Zu erledigen:
[A] Nenne alle Personen, die im Sitzungsprotokoll mit Namen erwähnt werden.
[B] Bitte gib an, in welchem Jahr die Bonner Koalition von SPD und FDP laut Sitzungsprotokoll ihre Vereinbarung zur Beteiligung der Beschäftigten am Produktivvermögen aushandelte.
[C] Schreibe das Sitzungsprotokoll im Anschluss an seinen letzten Satz weiter.

Protokoll der Sitzung vom 19.06.2008

(Vizepräsidentin Frauke Tengler)

Es wird gegenwärtig in der Öffentlichkeit intensiv über die Frage diskutiert, wie die Arbeitnehmer stärker am wirtschaftlichen Aufschwung beteiligt werden können. Mitarbeiterbeteiligungen - freiwillig und im Rahmen der wirtschaftlichen Verhältnisse des Unternehmens - können nach unserer Überzeugung ein guter Beitrag sein, die Einkommenssituation der Beschäftigten zu verbessern. Hierfür hat die Große Koalition in Berlin die Weichen gestellt, und ich bitte Sie um Zustimmung zu unserem Antrag, damit dies auch von Schleswig-Holstein weiter unterstützt und in Schleswig-Holstein positiv begleitet wird.

(Beifall bei der CDU und vereinzelt bei der SPD)

Ich danke Herrn Abgeordneten Johannes Callsen und erteile für die SPD-Fraktion Herrn Abgeordneten Bernd Schröder das Wort.

Frau Präsidentin! Meine sehr verehrten Damen und Herren! Historisch betrachtet lag es nicht an der Sozialdemokratie, dass es mit der nun vereinbarten Form der Mitarbeiterbeteiligung so lange gedauert hat. Herr Dr. Garg, 1980 hatte die Bonner Koalition von SPD und FDP ausgehandelt, dass den Tarifpartnern nicht nur die Möglichkeiten zur einzelbetrieblichen Beteiligung der Beschäftigten am Produktivvermögen erleichtert werden sollte, die FDP hatte sich auch dazu durchgerungen, einem SPDund Gewerkschaftswunsch zu entsprechen und den Tarifpartnern den Weg zur überbetrieblichen Vermögensbildung gesetzlich zu ebnen. Auch Finanzminister Matthöfer erklärte sich mit einer steuerlichen Förderung einverstanden.

Bereitgestelltes Material:
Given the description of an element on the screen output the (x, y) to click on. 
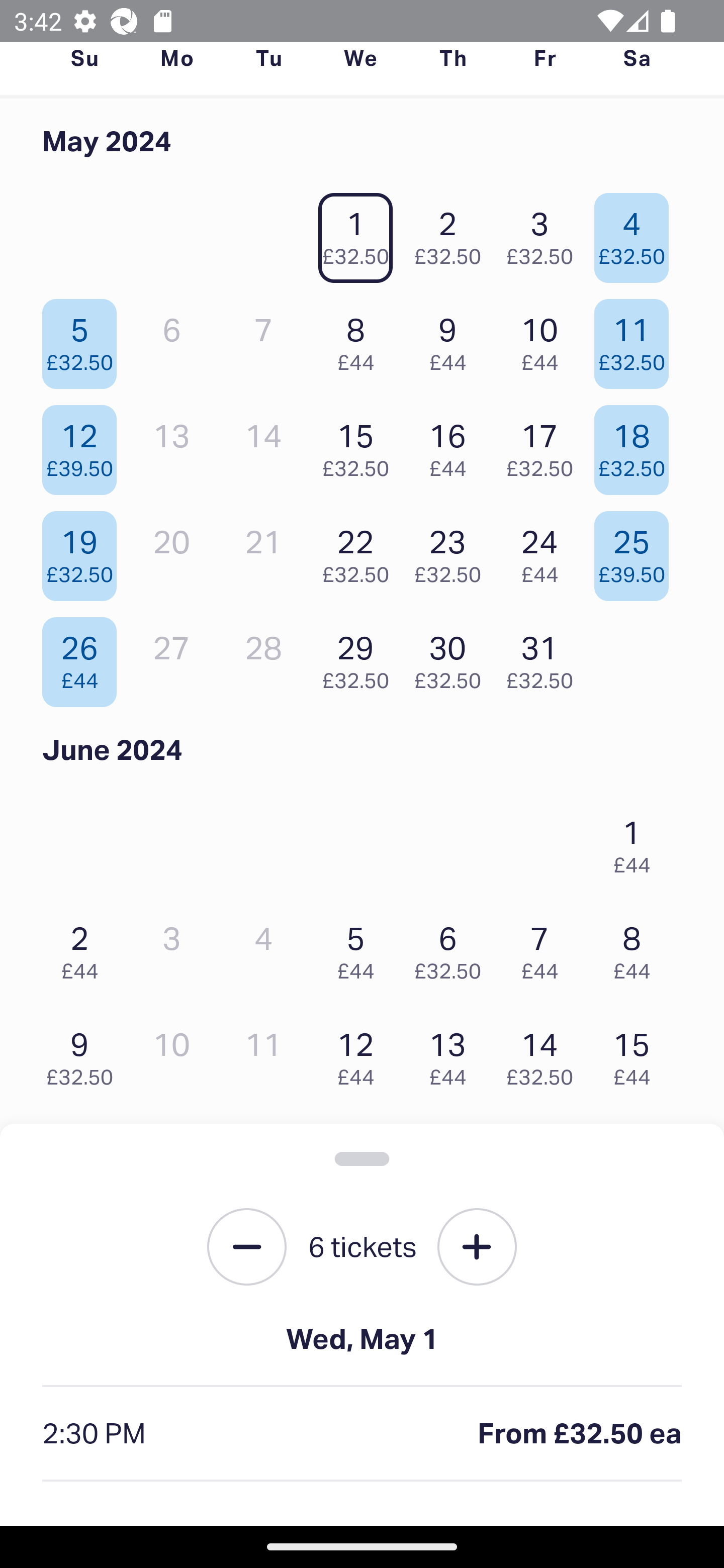
1 £32.50 (360, 232)
2 £32.50 (452, 232)
3 £32.50 (544, 232)
4 £32.50 (636, 232)
5 £32.50 (84, 339)
8 £44 (360, 339)
9 £44 (452, 339)
10 £44 (544, 339)
11 £32.50 (636, 339)
12 £39.50 (84, 445)
15 £32.50 (360, 445)
16 £44 (452, 445)
17 £32.50 (544, 445)
18 £32.50 (636, 445)
19 £32.50 (84, 550)
22 £32.50 (360, 550)
23 £32.50 (452, 550)
24 £44 (544, 550)
25 £39.50 (636, 550)
26 £44 (84, 657)
29 £32.50 (360, 657)
30 £32.50 (452, 657)
31 £32.50 (544, 657)
1 £44 (636, 841)
2 £44 (84, 947)
5 £44 (360, 947)
6 £32.50 (452, 947)
7 £44 (544, 947)
8 £44 (636, 947)
9 £32.50 (84, 1054)
12 £44 (360, 1054)
13 £44 (452, 1054)
14 £32.50 (544, 1054)
15 £44 (636, 1054)
2:30 PM From £32.50 ea (361, 1434)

Lösungen:
[A] Frauke Tengler, Johannes Callsen, Bernd Schröder, Dr. Garg, Matthöfer

[B] Im Jahr 1980.

[C]
Zum Erstaunen des sozialdemokratischen Koalitionspartners verabschiedete sich die FDP kurz danach aus dem Kompromiss:

„Die Freidemokraten wollen allenfalls über Gesetzeshilfen für eine rein betriebliche Vermögensbildung mit sich reden lassen; über die von vielen Gewerkschaften geforderte überbetriebliche Vermögensbildung - bei der finanzkräftige Fonds geschaffen würden wollen sie gar nicht mehr verhandeln.“

Das schrieb der „Spiegel“ am 26. April 1982. Hört, hört!

(Zuruf der Abgeordneten Monika Heinold [BÜNDNIS 90/DIE GRÜNEN])

Sehr viel hat sich seit damals geändert, aber eine sehr wichtige Sache nicht: Die Löhne hinken der Rendite hinterher, Unternehmens- und Vermögenseinkommen steigen weit mehr als die Einkommen der Beschäftigten. Und eine stärkere Beteiligung der Arbeitnehmer am Produktivvermögen ist nach wie vor aktuell, zumal Erfahrungen aus Frankreich oder auch Großbritannien zeigen, dass mit entsprechender Förderung Beteiligungsmodelle für Beschäftigte an Unternehmen attraktiv sein können und sind.

In Deutschland ist die Mitarbeiterbeteiligung in Betrieben bislang nicht weit verbreitet. Im Jahr 2005 hatten nur 2 % der Betriebe ein System der Kapitalbeteiligung. In 9 % der Betriebe sind Beschäftigte am Gewinn beteiligt. Darunter waren - wie eben schon vom Kollegen Callsen gesagt wurde - deutlich mehr große Unternehmen als kleine Betriebe.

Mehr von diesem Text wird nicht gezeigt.